心なしか表情がウキウキしている気がする。

「遊園地ってあんまり来ないけど楽しそうじゃない?思わず店休んできちゃったよ」

新八は再び頭を抱えたくなった。


…誰だか知りませんが、このメンバーで、遊園地で何をしろと…!?


「とにかくさっさと行こうぜ。遊びの鉄則、遊園地には朝一だ」

「なかなかいい言葉だな。
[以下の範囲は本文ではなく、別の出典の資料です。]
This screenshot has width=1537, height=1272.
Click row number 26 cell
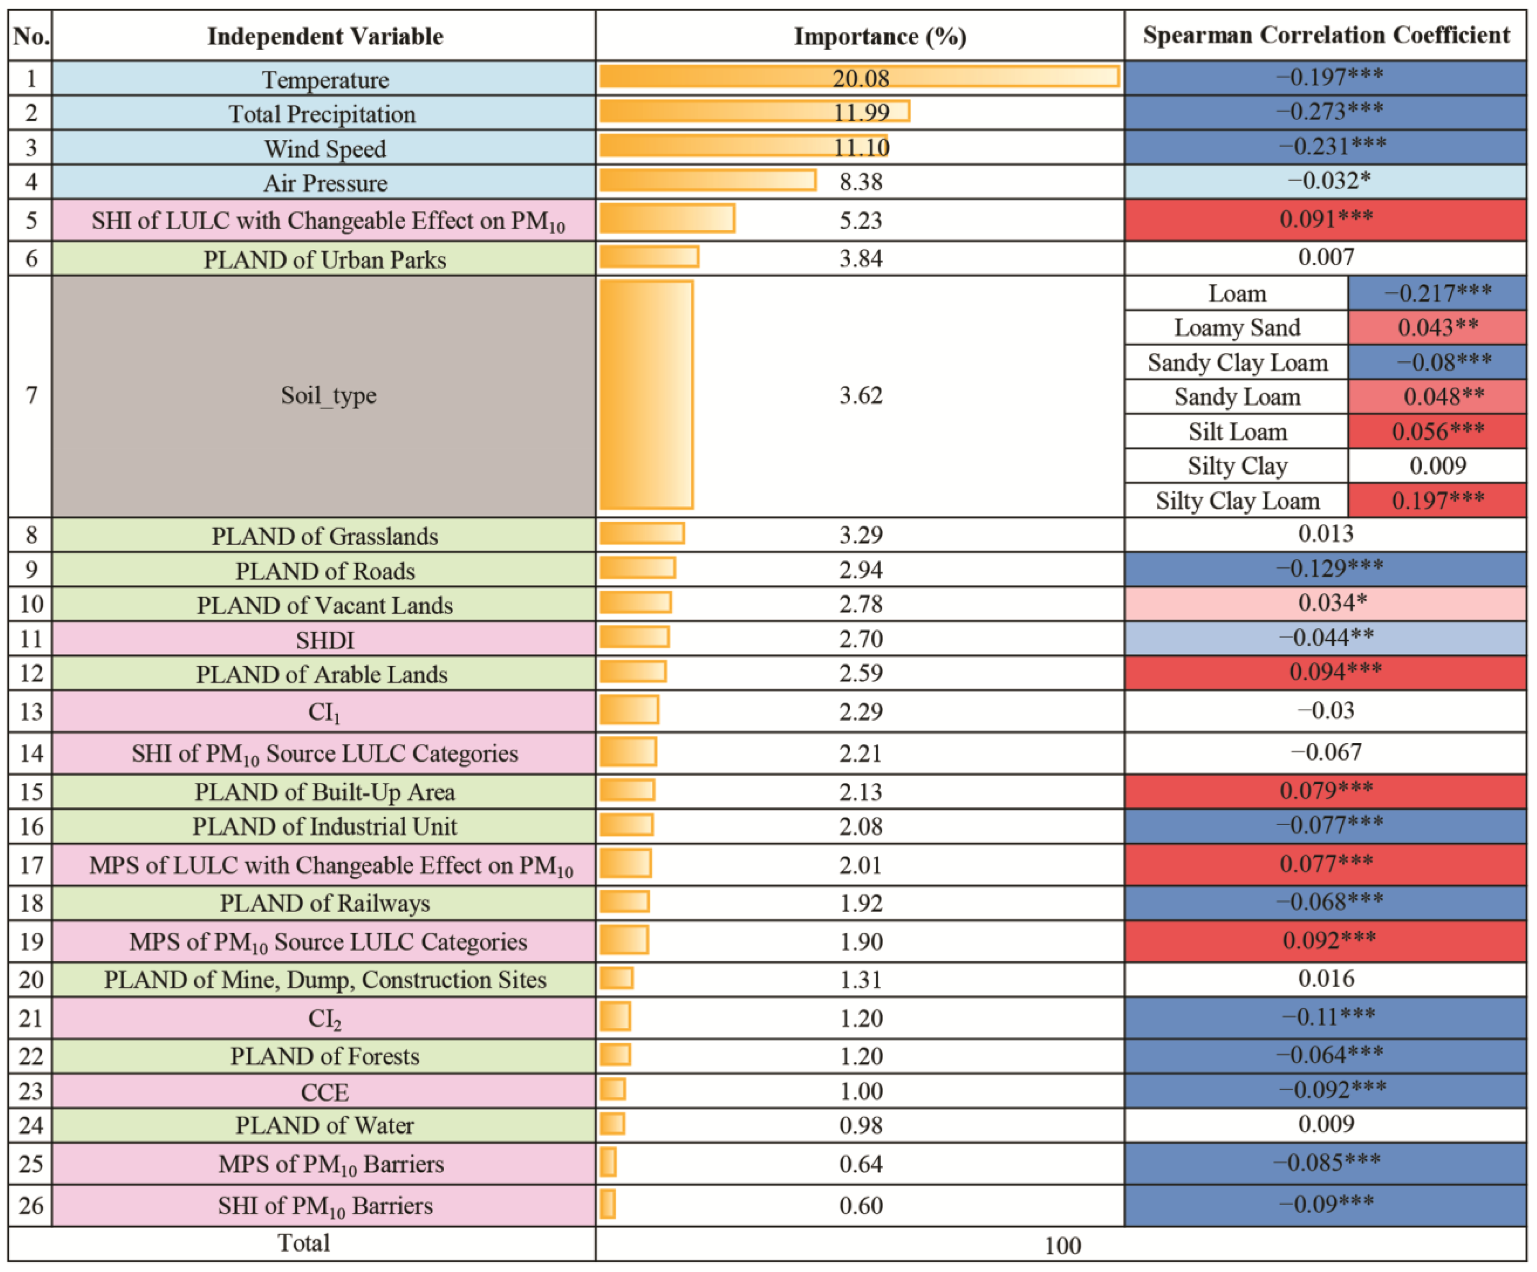pos(31,1205)
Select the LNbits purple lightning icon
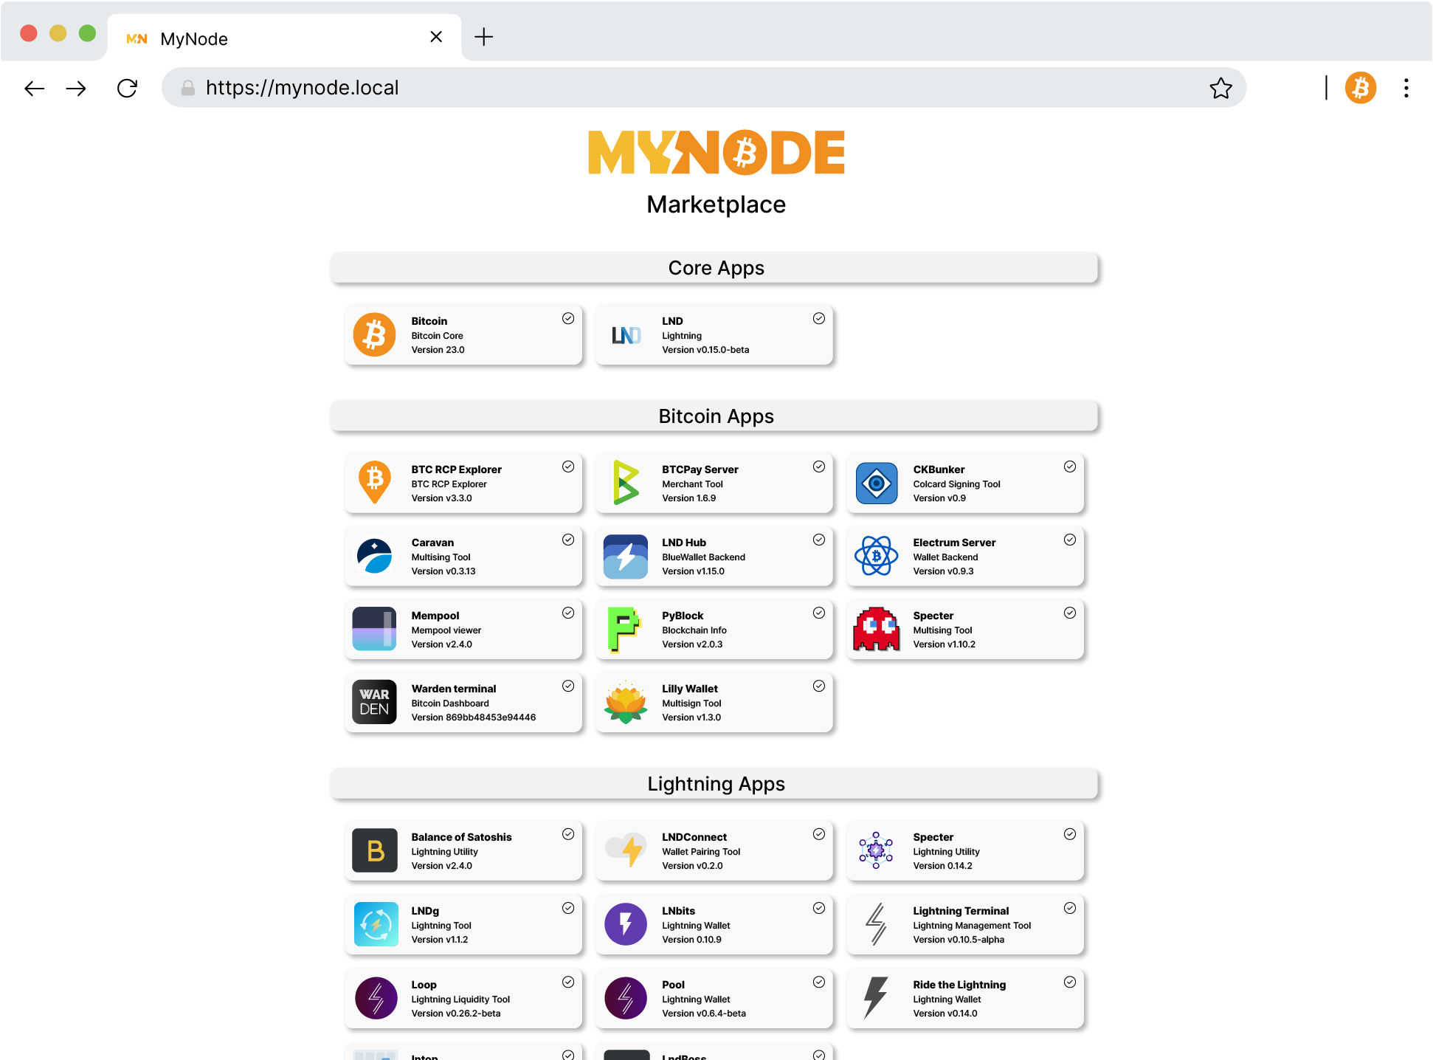The width and height of the screenshot is (1433, 1060). point(626,924)
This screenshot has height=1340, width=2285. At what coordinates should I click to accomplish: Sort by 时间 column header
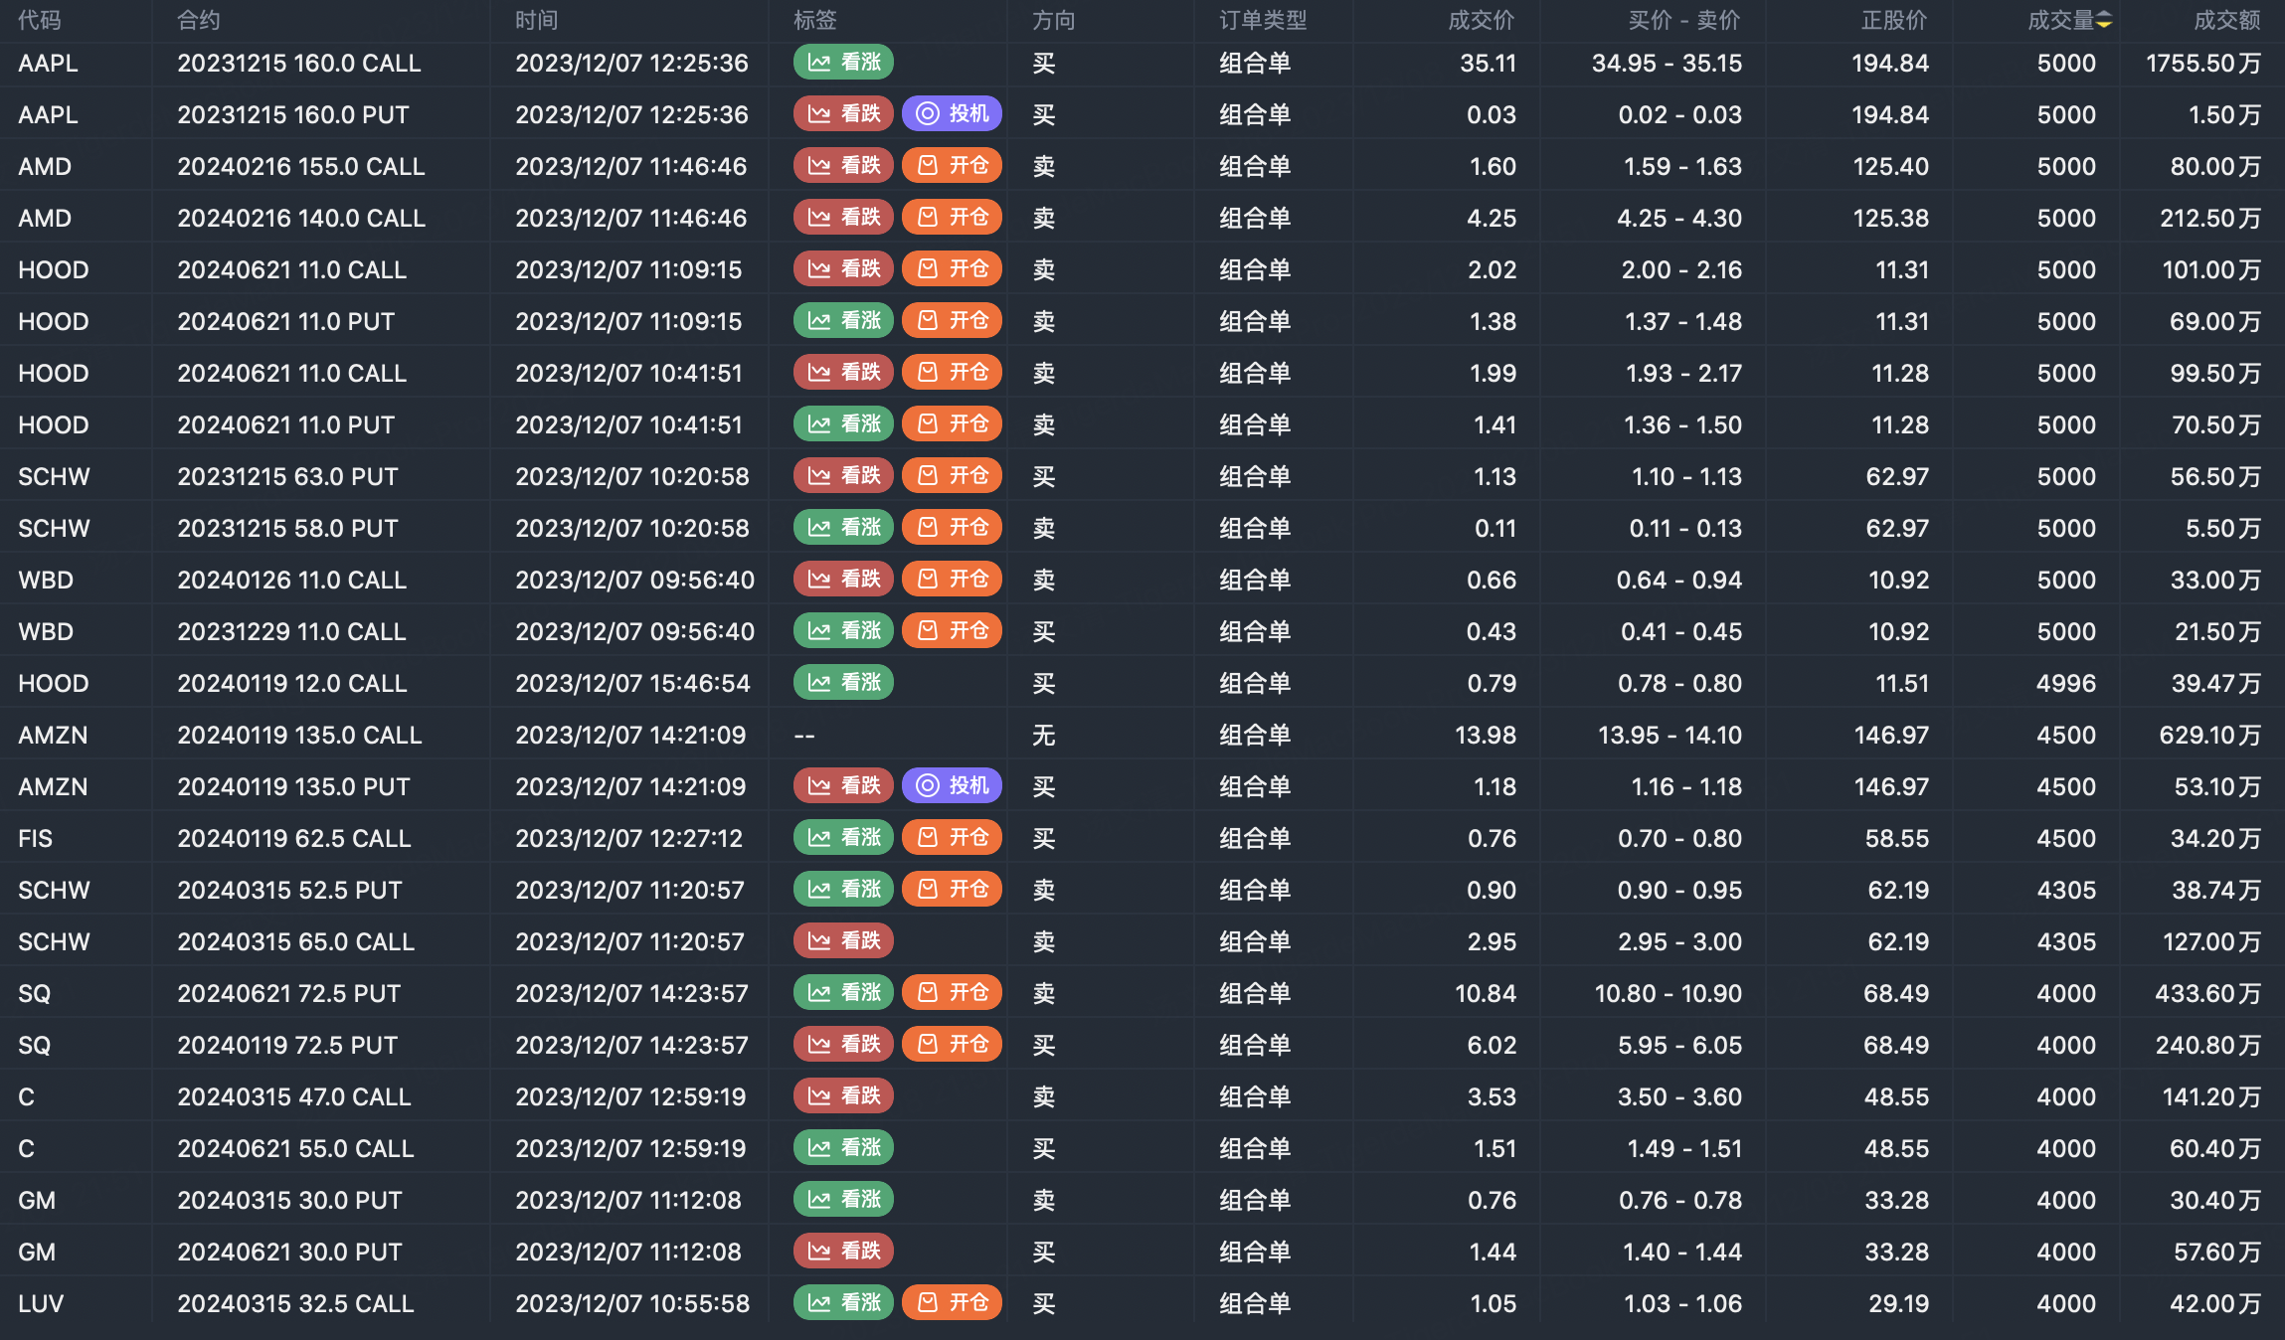[x=536, y=21]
おーい地味忍者、置いてくぞ」

「誰が地味だァ!気にしてんだよ!ってあれ?いつの間に!」

新八がしばしのショックを受けている間に全蔵と高杉は遊園地に入っていた。

やはり遠慮なく、幾松も引き連れて3人でパンフレットを覗き込んでいる。

横から見ると非常に変な集団だ。


いや誰か止めましょうよどう考えても指名手配犯の顔じゃないですか

手配書ないんですか左目に包帯の人なんてそうそういませんよね

もう1人も一応お尋ね者みたいなもんですよ人斬ったりとかしてますよ

金のためなら攘夷活動にでも手を出しますよついでに痔ですよ

あの女の人は一般人ですけどでも指名手配犯を店で匿ってたりするんですよ

バイトとして雇ってますよそれって攘夷の資金源的にどうなんですか


様々な言葉が一瞬にして新八の脳内を駆け巡ったが無視した。

(…こうなったら僕だって楽しんでやる!畜生ー!)

つまりヤケクソになってしまったのだ。

普段貧乏な分、こういうところで楽しまなければという思考が働いたせいでもある。


新八はすっかり失念していた。

大江戸遊園地にはよくお通が遊びに来ることを。

そして幾松も全蔵ももちろん、新八も知らないことがあった。

お通のプロデューサーであるつんぽには、攘夷浪士との繋がりがあるらしいことを。

最後に高杉は完全に忘れていた。

遊園地には行くなと万斉にきつく念を押されていたことを…


「あ、やべェ、真選組だなアレ」

高杉の一言に振り返った3人が一斉に目を見開く。

「よくもまあノコノコと」とでも言いそうな怒気で迫ってくるのは土方だ。

「そこ全員!動くんじゃねーぞコラァ!」

遊園地の中なのにすでに抜刀済みである。

「「いやァァァァァァァ!」」

幾松と新八は同時に金切り声で叫んだ。

全蔵の姿は既になかった。


これを最初に、新八のところには定期的に差出人不明の葉書が届くことになる。